Text segment:
Tuesday, June 15th 2021

Spurred by M1 Performance, Apple Doubles Shipments of Mac Computers

The M1 chip is usually found at a perception crossroads: fans of Apple tout its desktop CPU-level performance numbers in some workloads while comparatively sipping power (and even allowing for true fanless designs in the Apple Macbook Air), while non-fans are quick to point out that synthetic benchmarks aren't truly representative of performance. Whatever side of the fence you sit on (even if you straddle it by admitting that the M1 chip can actually outperform much more powerful and core-laden Ryzen CPUs in some specific workloads), the M1 has been a running success for the California-based company. So much so, in fact, that Apple more than doubled its shipments (a 111% increase) in 2021 compared to the previous year. The second manufacturer with the highest shipment growth is Acer, with 73% - and a slightly smaller overall shipment volume.

Data:
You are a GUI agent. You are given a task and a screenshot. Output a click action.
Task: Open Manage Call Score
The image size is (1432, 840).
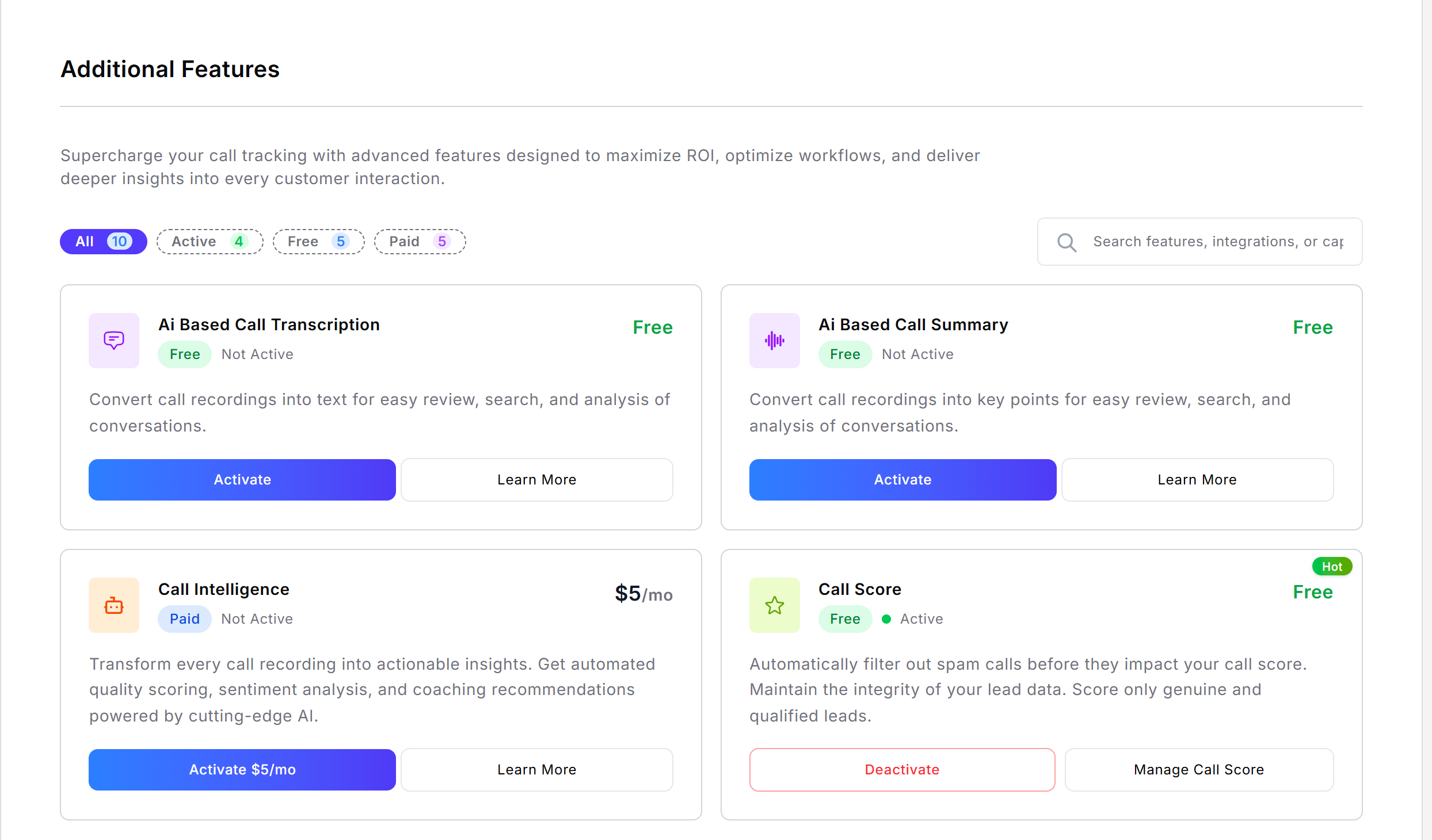(1198, 769)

Task prompt: Reproduce the portion of the Mac shipments article starting at "The M1 chip is" and ending at "overall shipment volume.", substituting "Intel" for "Ryzen".

Output for this exercise:
The M1 chip is usually found at a perception crossroads: fans of Apple tout its desktop CPU-level performance numbers in some workloads while comparatively sipping power (and even allowing for true fanless designs in the Apple Macbook Air), while non-fans are quick to point out that synthetic benchmarks aren't truly representative of performance. Whatever side of the fence you sit on (even if you straddle it by admitting that the M1 chip can actually outperform much more powerful and core-laden Intel CPUs in some specific workloads), the M1 has been a running success for the California-based company. So much so, in fact, that Apple more than doubled its shipments (a 111% increase) in 2021 compared to the previous year. The second manufacturer with the highest shipment growth is Acer, with 73% - and a slightly smaller overall shipment volume.